> _AIM OF THE TASK_: Rewrite the listing below, substituting "Window" for every occurrence of "Viewport" and leaving everything else unchanged.

-- begin MATERIAL FOR THE TASK --

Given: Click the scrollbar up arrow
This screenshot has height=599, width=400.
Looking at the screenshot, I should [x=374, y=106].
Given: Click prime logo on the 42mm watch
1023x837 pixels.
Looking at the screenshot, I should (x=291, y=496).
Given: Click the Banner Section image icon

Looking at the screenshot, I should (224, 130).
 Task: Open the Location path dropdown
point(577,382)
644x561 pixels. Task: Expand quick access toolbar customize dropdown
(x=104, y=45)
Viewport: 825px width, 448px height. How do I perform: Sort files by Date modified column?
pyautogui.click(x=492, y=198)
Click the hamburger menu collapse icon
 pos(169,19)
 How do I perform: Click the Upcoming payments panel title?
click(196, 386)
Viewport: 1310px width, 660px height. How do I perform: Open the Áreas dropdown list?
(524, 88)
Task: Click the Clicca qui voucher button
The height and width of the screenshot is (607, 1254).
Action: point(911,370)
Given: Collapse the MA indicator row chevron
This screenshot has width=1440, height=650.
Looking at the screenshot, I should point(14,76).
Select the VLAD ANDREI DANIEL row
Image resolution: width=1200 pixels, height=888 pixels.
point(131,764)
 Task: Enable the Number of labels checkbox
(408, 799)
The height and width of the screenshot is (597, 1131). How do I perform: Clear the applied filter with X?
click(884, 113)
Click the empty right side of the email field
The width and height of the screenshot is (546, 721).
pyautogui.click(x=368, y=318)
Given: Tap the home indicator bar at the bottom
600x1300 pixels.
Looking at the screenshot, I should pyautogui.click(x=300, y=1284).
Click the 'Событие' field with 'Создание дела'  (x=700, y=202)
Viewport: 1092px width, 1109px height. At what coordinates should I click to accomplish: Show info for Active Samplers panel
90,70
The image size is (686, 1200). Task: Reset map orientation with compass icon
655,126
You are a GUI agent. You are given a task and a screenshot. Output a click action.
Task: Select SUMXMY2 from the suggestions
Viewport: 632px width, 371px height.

-- end MATERIAL FOR THE TASK --

> _EXPECTED ANSWER_:
Given: Click the scrollbar up arrow
This screenshot has height=599, width=400.
Looking at the screenshot, I should [x=374, y=106].
Given: Click prime logo on the 42mm watch
1023x837 pixels.
Looking at the screenshot, I should (x=291, y=496).
Given: Click the Banner Section image icon

Looking at the screenshot, I should (224, 130).
 Task: Open the Location path dropdown
point(577,382)
644x561 pixels. Task: Expand quick access toolbar customize dropdown
(x=104, y=45)
Window: 825px width, 448px height. How do I perform: Sort files by Date modified column?
pyautogui.click(x=492, y=198)
Click the hamburger menu collapse icon
 pos(169,19)
 How do I perform: Click the Upcoming payments panel title?
click(196, 386)
Window: 1310px width, 660px height. How do I perform: Open the Áreas dropdown list?
(524, 88)
Task: Click the Clicca qui voucher button
The height and width of the screenshot is (607, 1254).
Action: point(911,370)
Given: Collapse the MA indicator row chevron
This screenshot has width=1440, height=650.
Looking at the screenshot, I should point(14,76).
Select the VLAD ANDREI DANIEL row
Image resolution: width=1200 pixels, height=888 pixels.
point(131,764)
 Task: Enable the Number of labels checkbox
(408, 799)
The height and width of the screenshot is (597, 1131). How do I perform: Clear the applied filter with X?
click(884, 113)
Click the empty right side of the email field
The width and height of the screenshot is (546, 721).
pyautogui.click(x=368, y=318)
Given: Tap the home indicator bar at the bottom
600x1300 pixels.
Looking at the screenshot, I should pyautogui.click(x=300, y=1284).
Click the 'Событие' field with 'Создание дела'  (x=700, y=202)
Window: 1092px width, 1109px height. At what coordinates should I click to accomplish: Show info for Active Samplers panel
90,70
The image size is (686, 1200). Task: Reset map orientation with compass icon
655,126
You are a GUI agent. You are given a task and a screenshot. Output a click action.
Task: Select SUMXMY2 from the suggestions
Window: 632px width, 371px height.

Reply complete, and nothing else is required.